### 原文抜粋
協働する探究のデザイン 答えのない授業を作る方法などあるのだろうか?
探究する学びをデザインする前に、そもそも「なぜ私たちは学ぶのだろうか」を問う必要がある。この問いの探究には、「あなたは何者なのか?」が一つのきっかけになる。
「わたし」が揺らされる時代
藤原さと
私たちは何のために学んでいるのだろうか。今、極めて「わたし」というものを確実に捉えるのが難しい時代に突入している。世の中があまり変わらないように見えているとき、私たちの「自己」は比較的見えやすいような幻想を抱く。10年、20年後も今とほとんど変わらない生活をしているように思い、そのころの自分を想像して、着々と準備をする。江戸時代は、もし農家の家に生まれたら、種の選び方や苗の育て方、肥料の与え方、天気の見方などを親から学べばよかっただろう。武士の家に生まれたら基本的な読み書き算盤を学び、武道に精を出しただろう。

### 提供資料
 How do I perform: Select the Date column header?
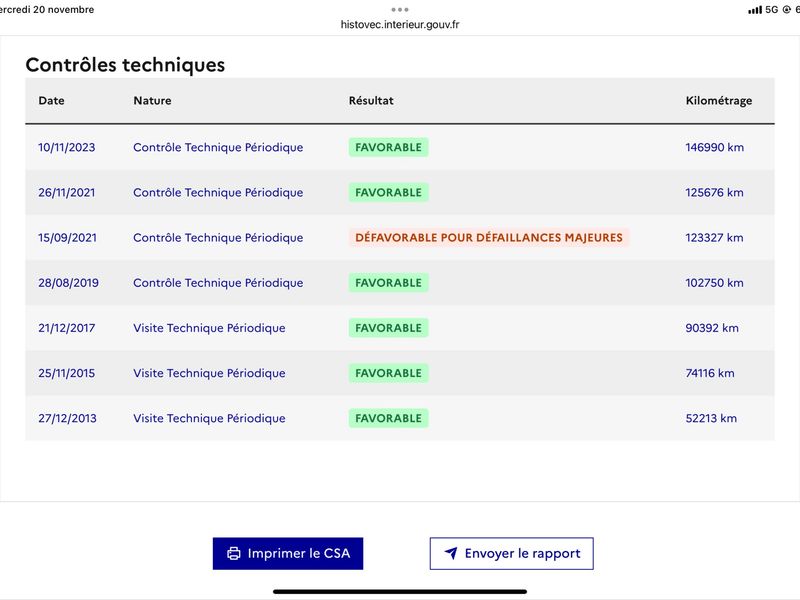point(52,101)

### 取り組む課題
1. 本文の「私たちは何のために学んでいるのだろうか」で始まる段落を、主な内容を残したまま短い箇条書きに直してください。
2. 本文の「協働する探究のデザイン 答えのない授業を作る方法などあるのだろうか?」から「び、武道に精を出しただろう。」までを、両端の語句も含めて一字も変えずに打ち直してください。
提供資料は参照しなくてもかまいません。

### 課題の解答
1.
- 私たちは何のために学んでいるのかという問いがある。
- 今は「わたし」を確実に捉えるのが難しい時代に入っている。
- 世の中があまり変わらないように見えるとき、「自己」は比較的見えやすいという幻想を抱く。
- そのとき人は、10年、20年後も今とほぼ同じ生活をしていると思い、その頃の自分を想像して着々と準備をする。
- 江戸時代なら、農家に生まれれば、種の選び方、苗の育て方、肥料の与え方、天気の見方などを親から学べばよかっただろう。
- 武士の家に生まれれば、基本的な読み書き算盤を学び、武道に精を出しただろう。

2.
協働する探究のデザイン 答えのない授業を作る方法などあるのだろうか?
探究する学びをデザインする前に、そもそも「なぜ私たちは学ぶのだろうか」を問う必要がある。この問いの探究には、「あなたは何者なのか?」が一つのきっかけになる。
「わたし」が揺らされる時代
藤原さと
私たちは何のために学んでいるのだろうか。今、極めて「わたし」というものを確実に捉えるのが難しい時代に突入している。世の中があまり変わらないように見えているとき、私たちの「自己」は比較的見えやすいような幻想を抱く。10年、20年後も今とほとんど変わらない生活をしているように思い、そのころの自分を想像して、着々と準備をする。江戸時代は、もし農家の家に生まれたら、種の選び方や苗の育て方、肥料の与え方、天気の見方などを親から学べばよかっただろう。武士の家に生まれたら基本的な読み書き算盤を学び、武道に精を出しただろう。